Figures from 2019 indicate that 16.6% of the material that sorting facilities dealt with was contaminated. This means it was unsuitable for recycling. Local authorities up and down the country have diverse ways of tackling their responsibilities towards recycling. Having come from Somerset, where there was a combined waste strategy between the county and district—now a unitary council—with separated waste collections covering all recyclable products, I am aware of what is achievable. I now live in Hampshire, where all recyclable products except glass are collected together. This leads to contamination and poor recycling rates.

Throughout the country, there is a series of large and small recycling and processing plants to deal with waste, especially plastic. These recycling plants transform waste plastic into PET for future use in the soft drinks industry. However, partly due to the inferior quality of the recycling materials available to the plants, the import of cheaper virgin plastic and rising electricity costs, 21 of these reprocessing plants have shut down over the past two years. Some of these plants might have stayed open if the recyclable plastic collected had not been contaminated.

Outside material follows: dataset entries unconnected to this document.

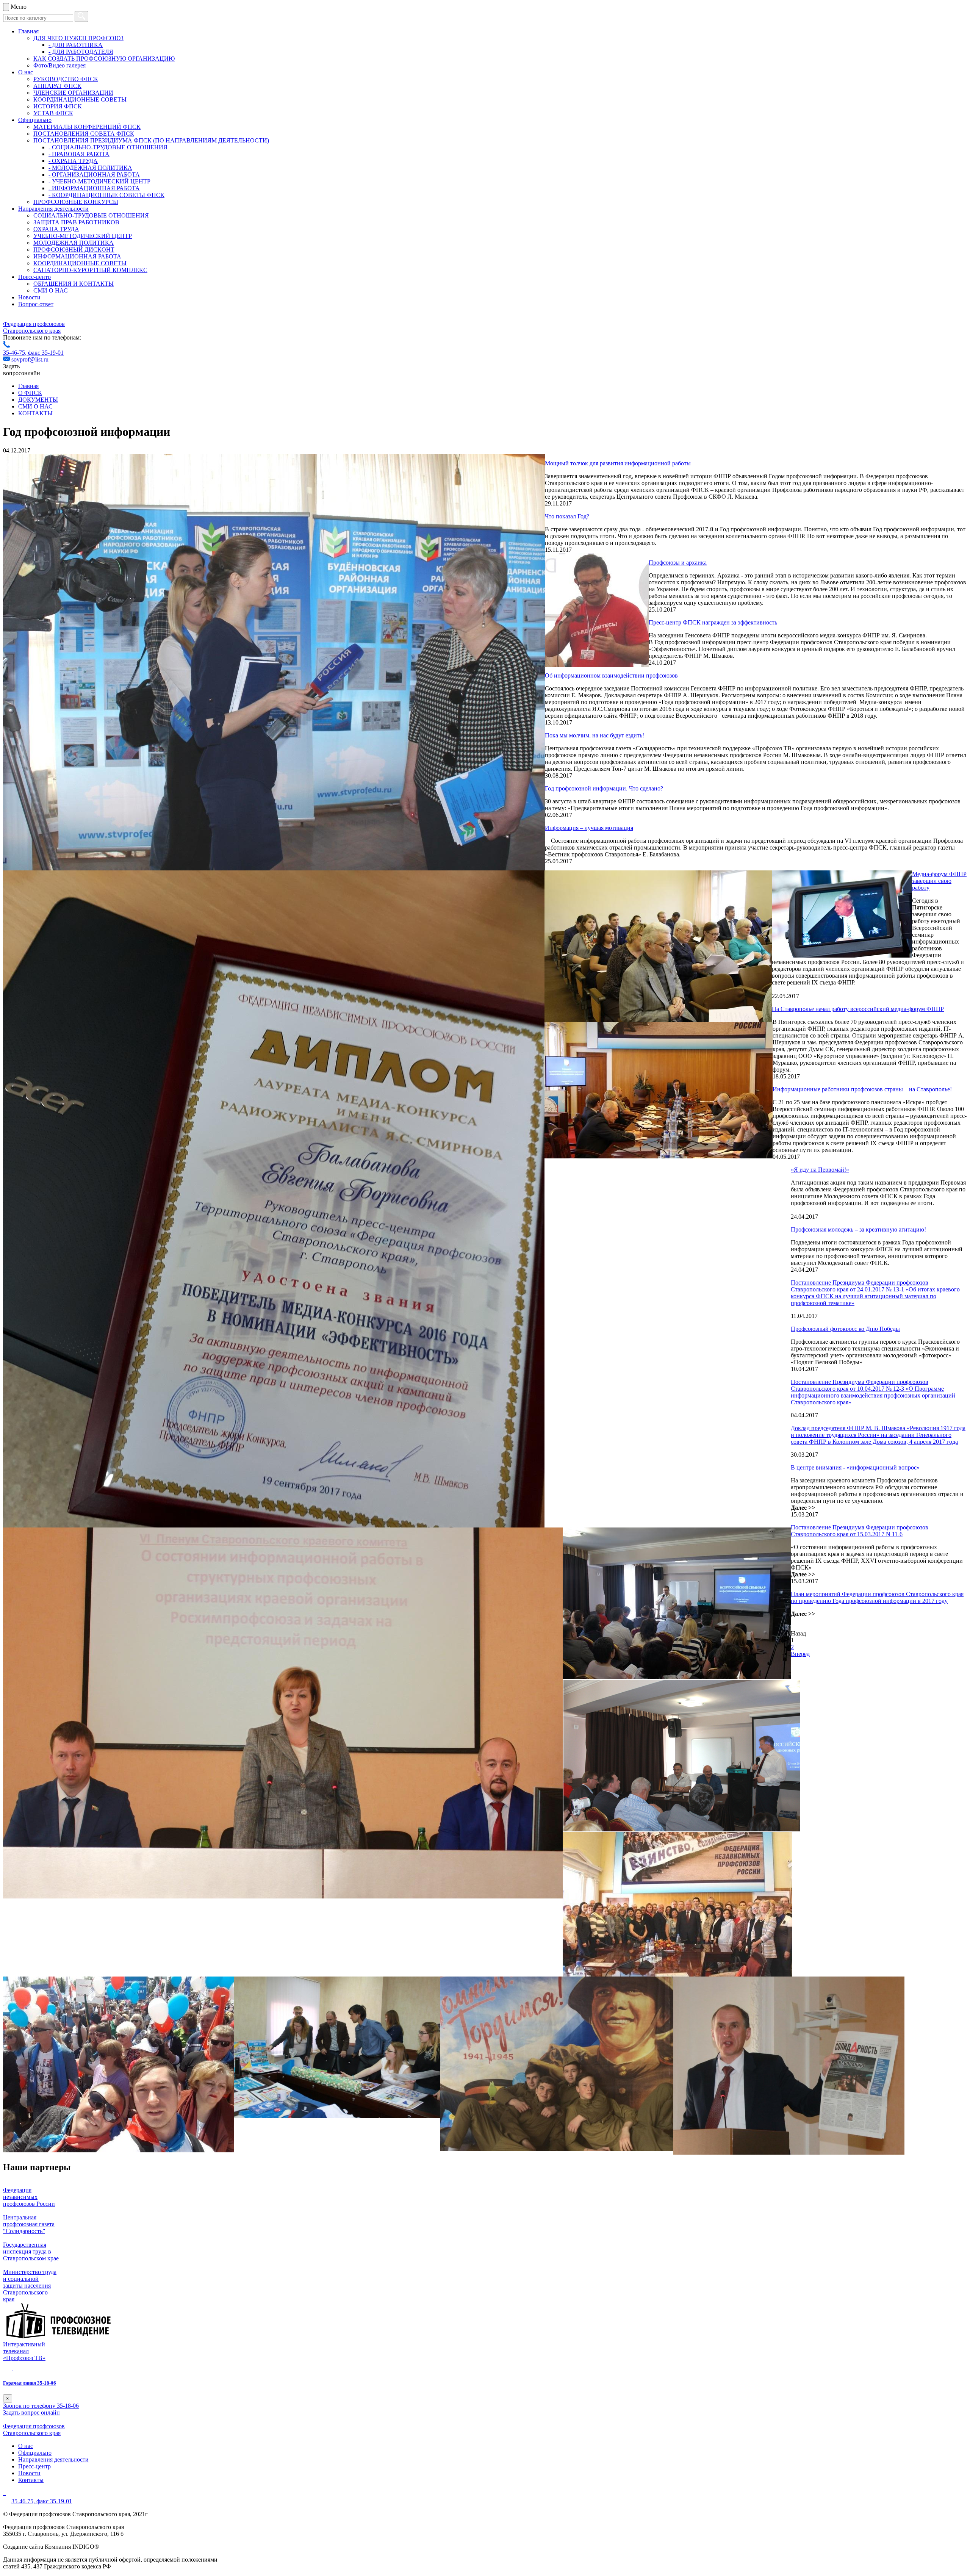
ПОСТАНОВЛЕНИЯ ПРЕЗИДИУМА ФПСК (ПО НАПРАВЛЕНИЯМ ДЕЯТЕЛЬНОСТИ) (151, 140)
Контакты (31, 2480)
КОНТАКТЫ (35, 413)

I referred earlier to the export of plastics for other countries to deal with. The UK remains reliant on exporting its plastic recycling waste, with 47% of accredited UK recycled plastic packaging reported as being exported; Turkey was the largest destination for these exports. This loophole in the legislation allows the export of waste to be included in recycling figures. This is a smoke and mirrors exercise. Neither the Government nor local authorities have recycled their plastics if all they have done is bundle them up and send them abroad. This is outrageous. We have no way of knowing precisely what is happening to it. Is it being discarded close to waterways or coastlines, where it will damage the environment of aquatic animals and fish? Can the Minister say whether the Government have a strategy to move towards preventing the export of recyclable plastic waste? If not, why not? Exporting plastic waste for recycling when we have adequate recycling plants in the UK that could process this waste is extraordinary, to say the least.

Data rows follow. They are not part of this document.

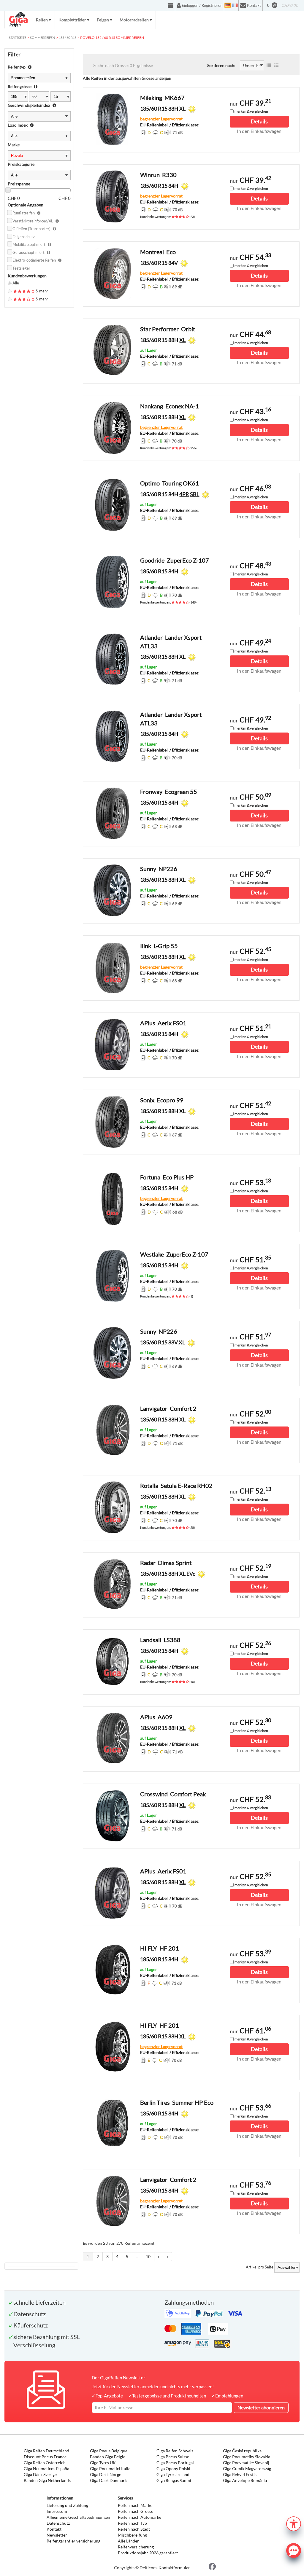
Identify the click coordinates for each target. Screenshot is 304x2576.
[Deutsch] (227, 5)
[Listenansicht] (269, 65)
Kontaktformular (174, 2567)
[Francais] (235, 5)
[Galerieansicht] (276, 65)
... (137, 2256)
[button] (293, 2523)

The cost of virgin plastic needs to be comparable with or higher than that of recycled plastic. Without this, our recycling is not competitive. Cheap virgin plastic imports undercut demand. Sadly, the UK market is currently flooded with cheap imports of virgin plastic from China, Africa and the Middle East. For recycling plants to thrive, they need two things: first, a supply of high-quality used plastic to recycle; and, secondly, electricity to be affordable. The Government could do more by placing tariffs on imported cheap virgin plastic, making UK recycled plastic affordable. The plastic packaging tax, currently set at £223.69 per tonne, has increased demand for recycled plastic. However, it takes no account of the origin of the plastic and offers our domestic recyclers only weak support. It reduces the price gap between virgin and recycled plastic but does not close the gap altogether; the system needs to be geared towards the home market.

I turn briefly to the deposit return scheme for recycled plastic bottles. It was first mooted in 2017 but we are now told that it will be rolled out in 2027; that is 10 years to implement, which is unacceptable. Can the Minister reassure us that the target of 2027 for a DRS will be met? To sort the problems of plastic waste, we need a strategy to include, but not be limited to, increasing the plastic packaging tax; banning the export of plastic waste; and swift implementation of a deposit return scheme.

I look forward to a positive response from the Minister on dealing with waste and reducing plastic pollution. This is not a “nice to do”; it is absolutely essential if we are to reduce plastic pollution.